Section 4.5.3: Analysis of Euclid's Algorithm
Exercise 24. [M22] What is the average value of a partial quotient $A_n$ in the regular continued fraction expansion of a random real number?
Verified: yes
Solve time: 2m26s
Let $A_n$ denote the $n$th partial quotient in the regular continued fraction expansion of a random real number $x\in(0,1)$,
$$ x=[0;A_1,A_2,\ldots]. $$
For a random real number, the distribution of the partial quotients is given by the Gauss measure.
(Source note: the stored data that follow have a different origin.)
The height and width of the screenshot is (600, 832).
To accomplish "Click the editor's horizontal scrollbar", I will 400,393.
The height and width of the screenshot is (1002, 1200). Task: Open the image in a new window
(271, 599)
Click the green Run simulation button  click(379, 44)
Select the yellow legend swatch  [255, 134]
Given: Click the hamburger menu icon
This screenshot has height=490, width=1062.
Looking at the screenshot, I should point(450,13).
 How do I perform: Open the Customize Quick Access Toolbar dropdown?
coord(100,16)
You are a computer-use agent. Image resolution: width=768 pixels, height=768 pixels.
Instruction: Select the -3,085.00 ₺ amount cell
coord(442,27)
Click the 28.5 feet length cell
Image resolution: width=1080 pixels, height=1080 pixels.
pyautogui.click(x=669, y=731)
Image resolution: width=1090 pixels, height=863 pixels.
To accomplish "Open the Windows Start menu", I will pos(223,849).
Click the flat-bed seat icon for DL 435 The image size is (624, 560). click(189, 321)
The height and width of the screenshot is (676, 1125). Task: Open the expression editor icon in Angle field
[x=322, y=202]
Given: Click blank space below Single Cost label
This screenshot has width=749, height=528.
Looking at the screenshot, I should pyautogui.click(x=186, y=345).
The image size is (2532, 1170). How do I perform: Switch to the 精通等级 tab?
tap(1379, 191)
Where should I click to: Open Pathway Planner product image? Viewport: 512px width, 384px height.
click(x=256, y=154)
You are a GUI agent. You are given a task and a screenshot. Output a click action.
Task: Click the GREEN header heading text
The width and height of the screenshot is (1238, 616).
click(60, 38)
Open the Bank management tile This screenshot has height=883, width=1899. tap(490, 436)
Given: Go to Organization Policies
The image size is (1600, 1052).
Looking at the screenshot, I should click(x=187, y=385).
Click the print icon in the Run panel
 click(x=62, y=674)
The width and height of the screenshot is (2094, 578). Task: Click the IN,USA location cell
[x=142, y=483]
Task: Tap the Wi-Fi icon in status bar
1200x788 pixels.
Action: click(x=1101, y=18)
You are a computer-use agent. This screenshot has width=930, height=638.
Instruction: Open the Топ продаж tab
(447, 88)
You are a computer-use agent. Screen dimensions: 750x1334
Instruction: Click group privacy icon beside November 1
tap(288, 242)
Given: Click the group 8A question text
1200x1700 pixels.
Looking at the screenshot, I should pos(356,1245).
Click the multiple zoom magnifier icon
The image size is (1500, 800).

In particular, for every fixed $n$, the distribution of $A_n$ is
$$ \Pr(A_n=k) = \frac{1}{\ln 2} \ln!\left(\frac{(k+1)^2}{k(k+2)}\right), \qquad k\ge1. $$
Since
$$ \frac{(k+1)^2}{k(k+2)} =1+\frac1{k(k+2)}, $$
we have
$$ \Pr(A_n=k) =\frac1{\ln 2} \ln!\left(1+\frac1{k(k+2)}\right). $$
To determine the average value of $A_n$, consider
$$ E[A_n] =\sum_{k\ge1} k,\Pr(A_n=k). $$
Rather than summing directly, it is convenient to use the tail-sum formula
$$ E[A_n] =\sum_{m\ge1}\Pr(A_n\ge m). $$
Now
$$ \Pr(A_n\ge m) =\sum_{k=m}^{\infty}\Pr(A_n=k). $$
Using the Gauss distribution,
$$ \Pr(A_n\ge m) =\frac1{\ln 2} \sum_{k=m}^{\infty} \ln!\left(\frac{(k+1)^2}{k(k+2)}\right). $$
The product telescopes:
$$ \prod_{k=m}^{N} \frac{(k+1)^2}{k(k+2)} = \frac{(m+1)(N+1)}{m(N+2)}. $$
Hence
$$ \sum_{k=m}^{N} \ln!\left(\frac{(k+1)^2}{k(k+2)}\right) = \ln!\left(\frac{(m+1)(N+1)}{m(N+2)}\right). $$
Letting $N\to\infty$,
$$ \Pr(A_n\ge m) = \frac1{\ln 2} \ln!\left(\frac{m+1}{m}\right) = \frac1{\ln 2}\ln!\left(1+\frac1m\right). $$
Therefore
$$ E[A_n] = \frac1{\ln 2} \sum_{m=1}^{\infty} \ln!\left(1+\frac1m\right). $$
But
$$ \sum_{m=1}^{N} \ln!\left(1+\frac1m\right) = \ln!\prod_{m=1}^{N}\frac{m+1}{m} = \ln(N+1). $$
Thus the partial sums of $E[A_n]$ are
$$ \frac{\ln(N+1)}{\ln 2}, $$
which tend to $+\infty$ as $N\to\infty$.
Consequently,
$$ \boxed{E[A_n]=\infty.} $$
The average value of a partial quotient in the regular continued fraction expansion of a random real number does not exist as a finite number; it diverges to infinity.